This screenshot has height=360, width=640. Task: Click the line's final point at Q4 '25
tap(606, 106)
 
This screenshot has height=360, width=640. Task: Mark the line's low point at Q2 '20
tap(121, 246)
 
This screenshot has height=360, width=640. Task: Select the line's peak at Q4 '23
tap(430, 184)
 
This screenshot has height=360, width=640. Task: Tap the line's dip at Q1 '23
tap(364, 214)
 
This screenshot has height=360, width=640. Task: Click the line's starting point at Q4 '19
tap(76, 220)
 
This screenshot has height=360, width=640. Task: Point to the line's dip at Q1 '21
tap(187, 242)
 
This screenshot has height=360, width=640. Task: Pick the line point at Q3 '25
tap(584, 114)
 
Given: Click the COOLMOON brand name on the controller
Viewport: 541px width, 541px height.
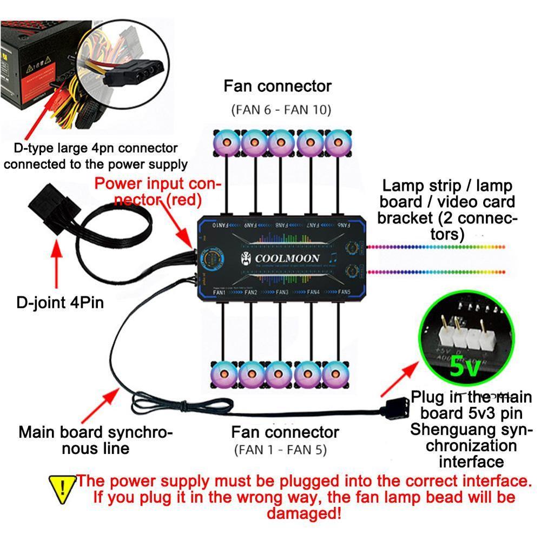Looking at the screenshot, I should click(287, 258).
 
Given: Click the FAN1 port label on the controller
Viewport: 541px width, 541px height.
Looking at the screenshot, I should click(220, 292).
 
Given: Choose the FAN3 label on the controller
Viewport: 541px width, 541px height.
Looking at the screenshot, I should click(281, 292).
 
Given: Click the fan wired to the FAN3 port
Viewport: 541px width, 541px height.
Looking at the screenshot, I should click(279, 373).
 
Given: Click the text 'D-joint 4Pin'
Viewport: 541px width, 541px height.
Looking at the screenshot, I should click(60, 301).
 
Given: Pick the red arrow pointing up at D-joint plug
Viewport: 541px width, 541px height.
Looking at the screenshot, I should click(56, 265).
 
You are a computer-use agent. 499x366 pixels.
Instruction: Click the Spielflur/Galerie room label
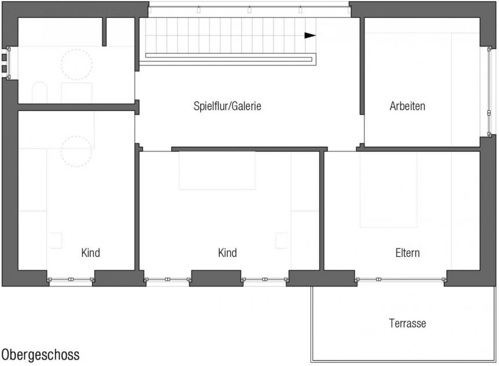pos(227,106)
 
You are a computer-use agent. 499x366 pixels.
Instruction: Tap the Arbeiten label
pos(407,106)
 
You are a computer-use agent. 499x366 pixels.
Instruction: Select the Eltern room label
pos(407,253)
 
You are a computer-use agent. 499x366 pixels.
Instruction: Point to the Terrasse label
pos(407,323)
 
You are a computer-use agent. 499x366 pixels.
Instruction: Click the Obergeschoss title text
pos(41,354)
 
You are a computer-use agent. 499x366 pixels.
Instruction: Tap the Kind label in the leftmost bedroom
pos(91,253)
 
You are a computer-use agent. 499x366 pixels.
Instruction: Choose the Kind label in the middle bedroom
pos(227,253)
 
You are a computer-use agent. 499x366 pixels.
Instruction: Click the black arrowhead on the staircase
pos(310,35)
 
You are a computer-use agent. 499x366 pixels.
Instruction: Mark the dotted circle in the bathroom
pos(77,49)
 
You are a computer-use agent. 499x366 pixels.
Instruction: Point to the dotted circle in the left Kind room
pos(77,136)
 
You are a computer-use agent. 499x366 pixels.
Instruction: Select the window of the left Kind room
pos(71,280)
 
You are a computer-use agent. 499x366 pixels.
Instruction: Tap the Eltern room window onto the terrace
pos(400,280)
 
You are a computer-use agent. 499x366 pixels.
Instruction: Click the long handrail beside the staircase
pos(229,60)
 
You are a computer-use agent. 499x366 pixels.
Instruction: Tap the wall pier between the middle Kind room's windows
pos(216,278)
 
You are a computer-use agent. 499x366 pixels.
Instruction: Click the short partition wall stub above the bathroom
pos(104,32)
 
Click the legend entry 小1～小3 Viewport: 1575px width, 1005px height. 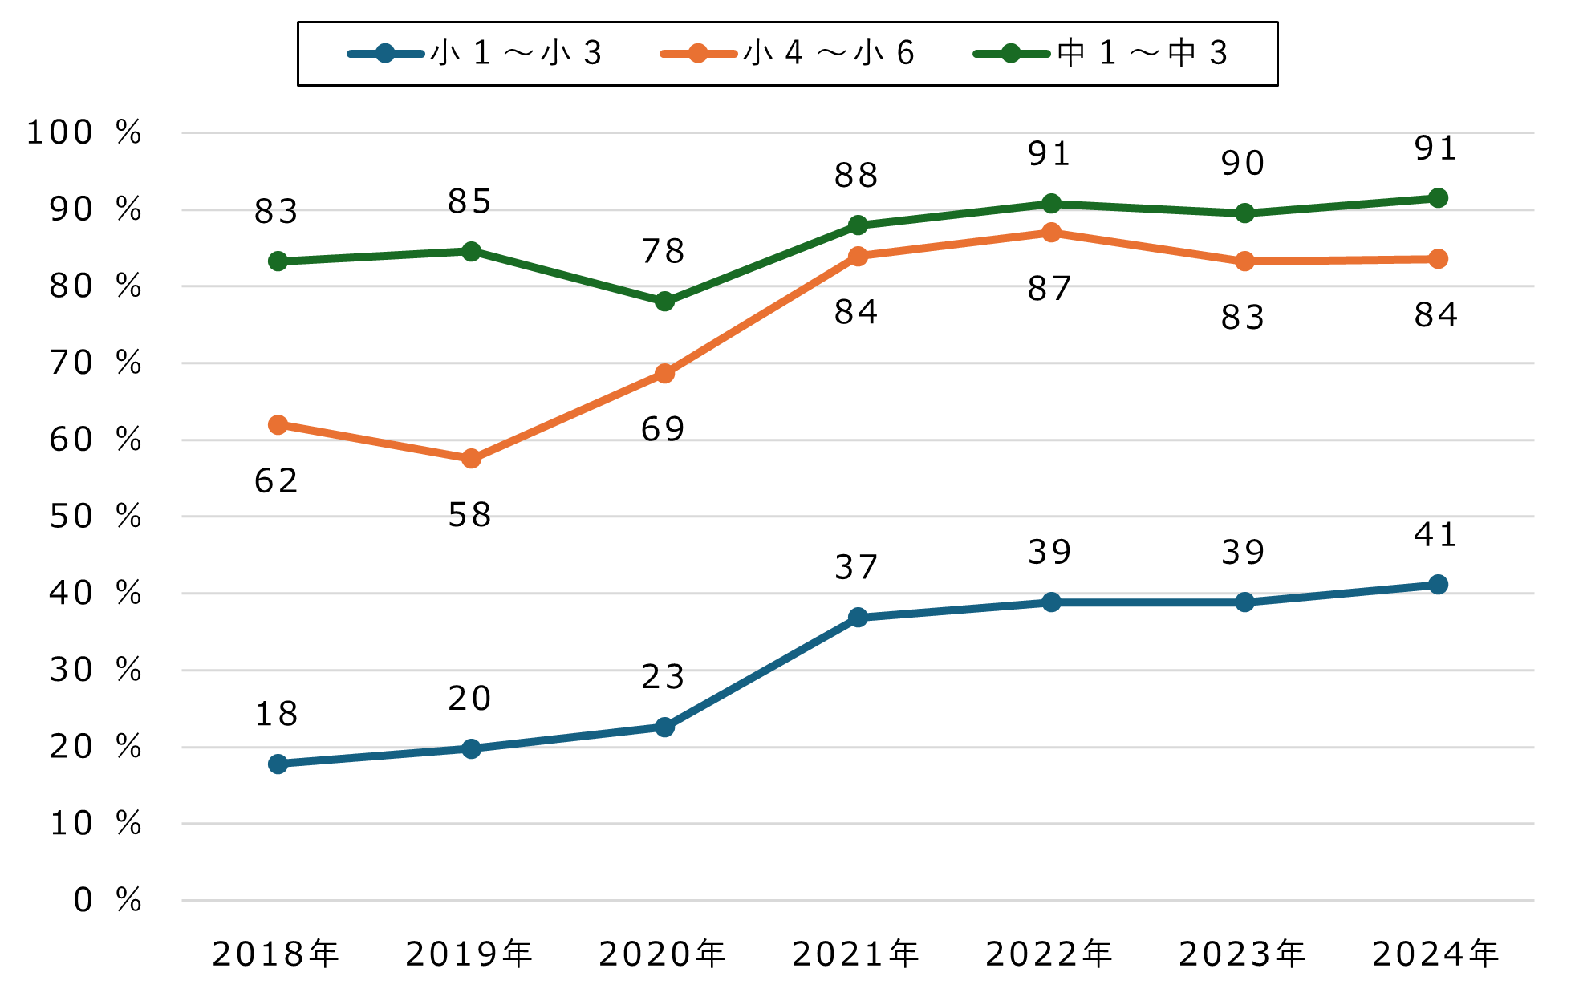(x=475, y=54)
------------
> **Your objective**
Write out the records again, requests included, from the start of the records through the line holding "tap(584, 114)", both ends included, and shift every tap coordinate in the answers by -123.

> **Result below**
This screenshot has height=360, width=640. Task: Click the line's final point at Q4 '25
tap(483, -17)
 
This screenshot has height=360, width=640. Task: Mark the line's low point at Q2 '20
tap(-2, 123)
 
This screenshot has height=360, width=640. Task: Select the line's peak at Q4 '23
tap(307, 61)
 
This screenshot has height=360, width=640. Task: Tap the line's dip at Q1 '23
tap(241, 91)
 
This screenshot has height=360, width=640. Task: Click the line's starting point at Q4 '19
tap(-47, 97)
 
This screenshot has height=360, width=640. Task: Point to the line's dip at Q1 '21
tap(64, 119)
 
This screenshot has height=360, width=640. Task: Pick the line point at Q3 '25
tap(461, -9)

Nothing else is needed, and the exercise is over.